- STATED EXERCISE -
Please print the lines of the records starting at the line that contains "You are a computer-use" and ending at the line that contains "coord(390,535)", both included, without the pictures.

- MATERIAL TO PROCESS -
###

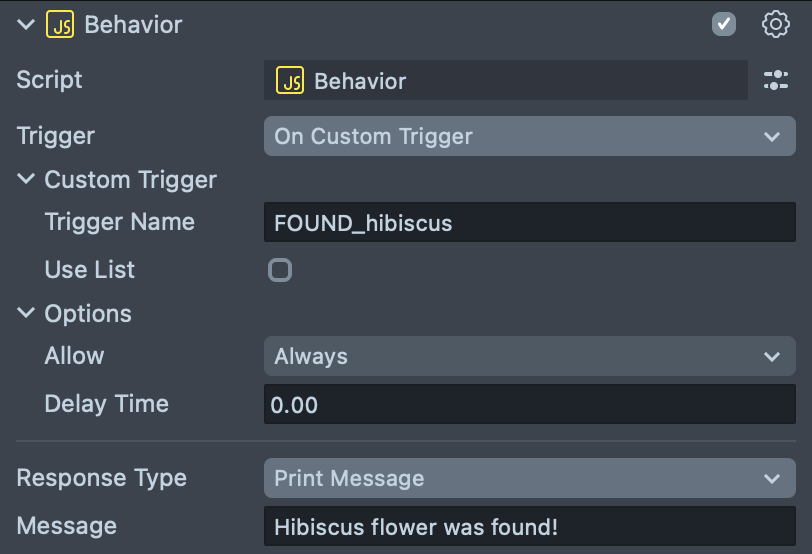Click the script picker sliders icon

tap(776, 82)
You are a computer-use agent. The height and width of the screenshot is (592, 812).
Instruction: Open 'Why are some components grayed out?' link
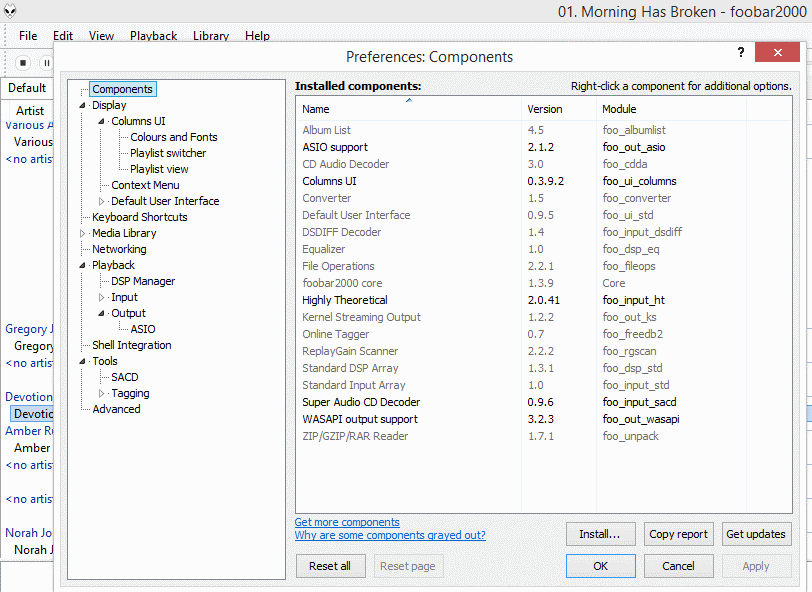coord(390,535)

###

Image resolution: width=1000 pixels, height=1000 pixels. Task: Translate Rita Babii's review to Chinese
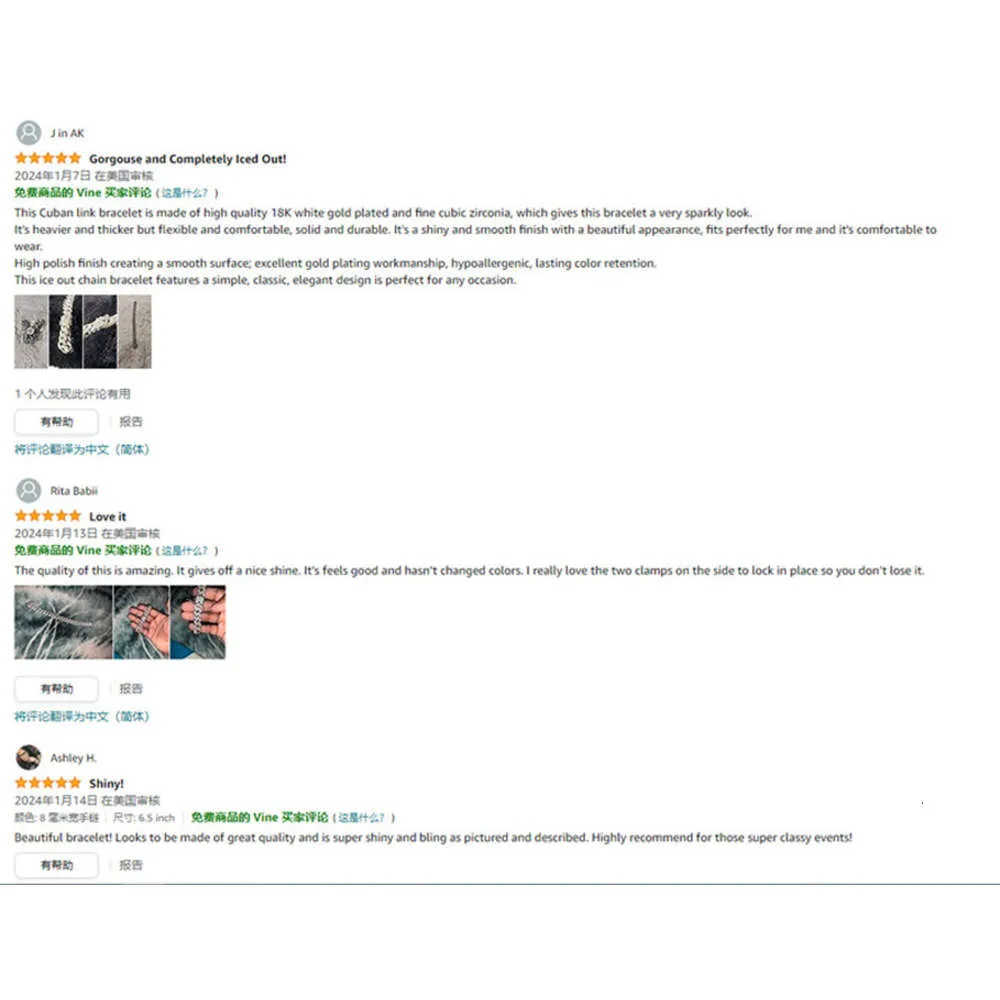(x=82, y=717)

###

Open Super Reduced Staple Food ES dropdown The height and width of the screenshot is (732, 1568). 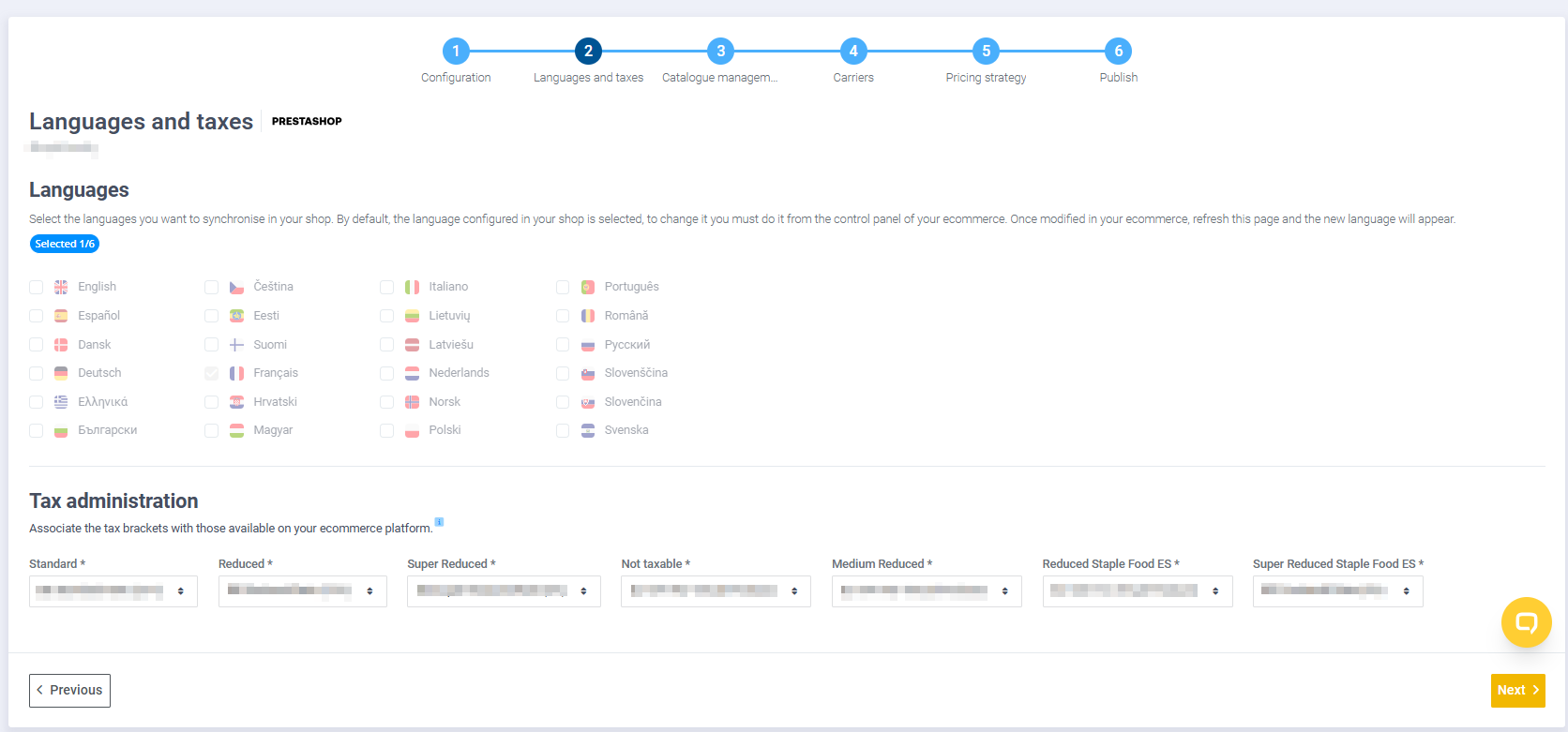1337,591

###

- CORRECT OUTPUT -
You are a computer-use agent. The height and width of the screenshot is (592, 812).
Instruction: Open 'Why are some components grayed out?' link
coord(390,535)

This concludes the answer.